Thursday, May 02, 2002

France and Jean-Marie Le Pen
Why he has his admirers


Well, a lot of it is that a lot of Frenchpeople (like a lot of people everywhere) are bigots and morons. In the US, these people are mostly channelled into the extremes of the two parties, and rarely cause serious trouble. But in a multi-party system, the bigot and/or moron vote can cause trouble. Le Pen, as has been noted, didn't actually do any better in the election than he usually does, but the Socialists underestimated their own weakness and let Le Pen slip in.

To be fair, Le Pen reflects a lot of real concerns -- crime, unemployment -- that the French political mainstream was ignoring. The beauty of the American political system is that when the mainstream parties get out of touch and third parties spring one of the big boys will usually absorb it and its policies. The Republican ascendancy (in Presidential politics) of the seventies and eighties, and its current Southern dominance was built on George Wallace's supporters.

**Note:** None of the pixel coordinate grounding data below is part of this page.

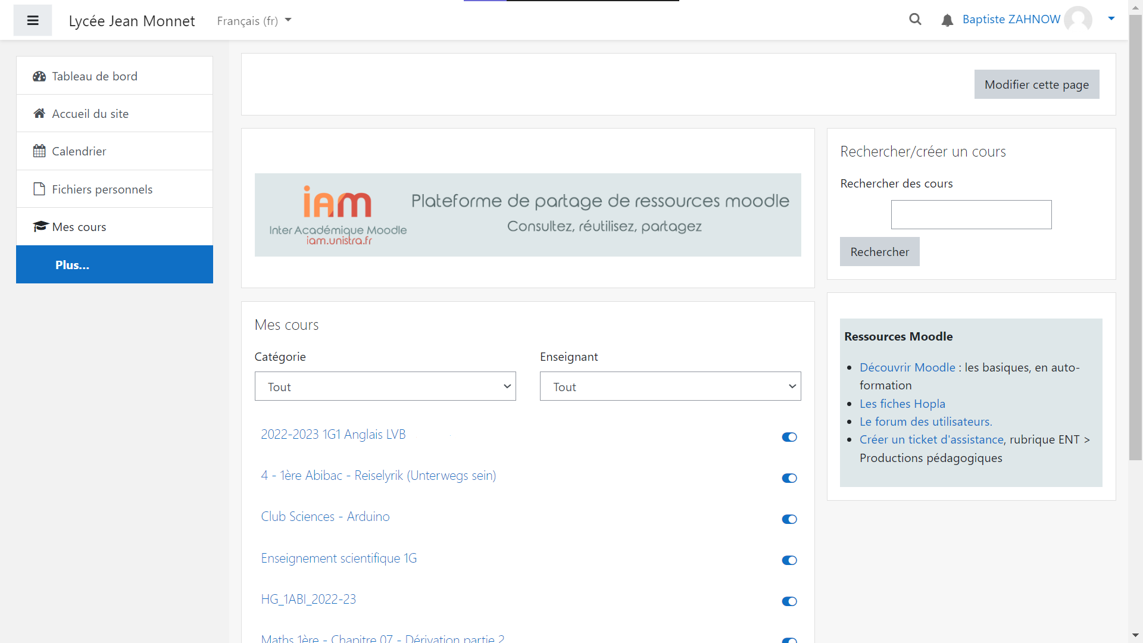
Task: Focus the Rechercher des cours text field
Action: point(971,215)
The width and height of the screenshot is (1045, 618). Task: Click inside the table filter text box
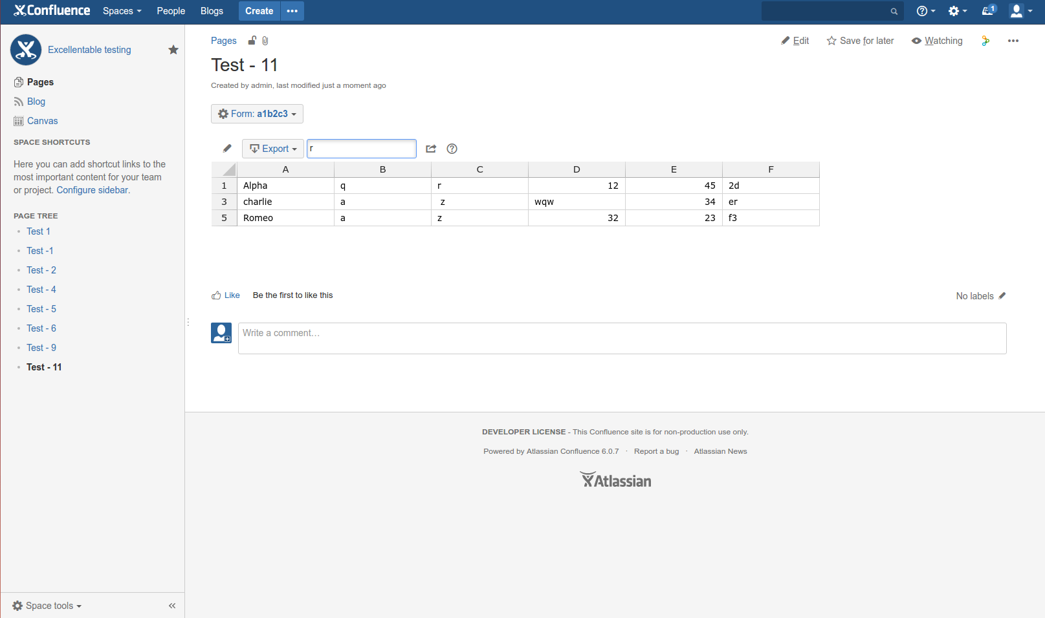361,148
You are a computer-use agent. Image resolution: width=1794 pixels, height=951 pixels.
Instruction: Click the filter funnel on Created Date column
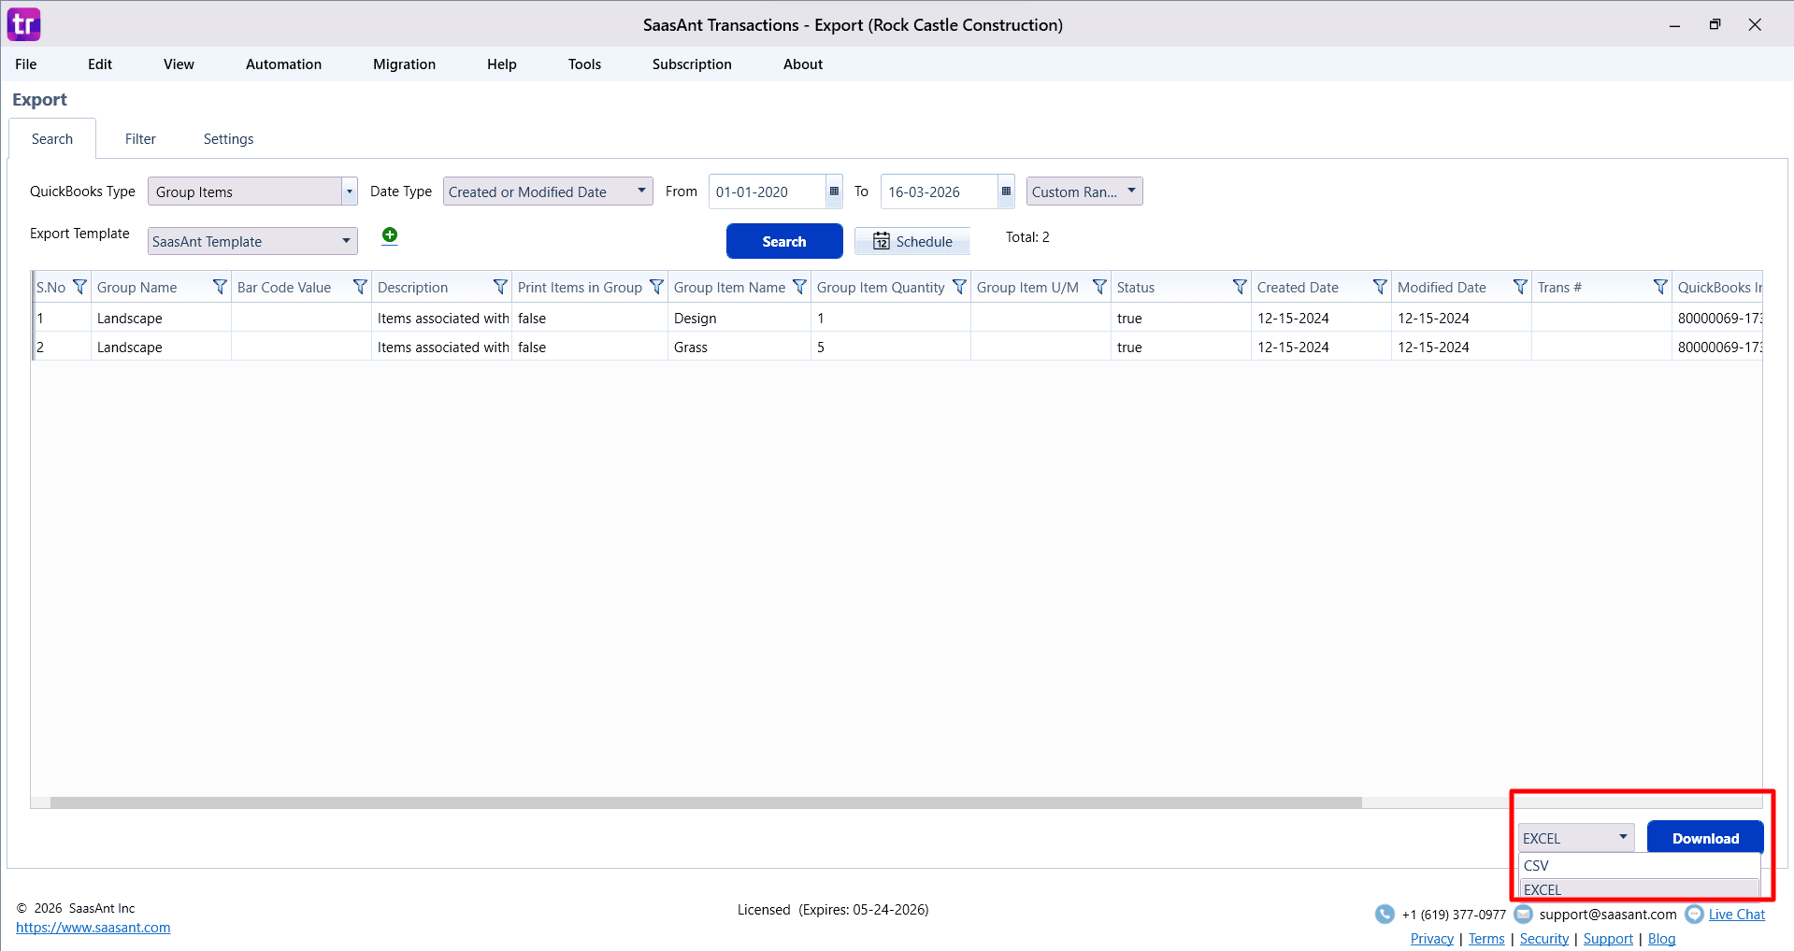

Clinton took over Ross Perot's deficit-hawkism, and then Gingrich took over most of the rest of that agenda.

But as long as France's two major parties could continue to draw relatively small numbers in general elections and still know one or the other would win in the end, they didn't really have to address that. (I just want to point out that you could reject the two big parties without voting for Le Pen -- and a lot of Frenchmen did.)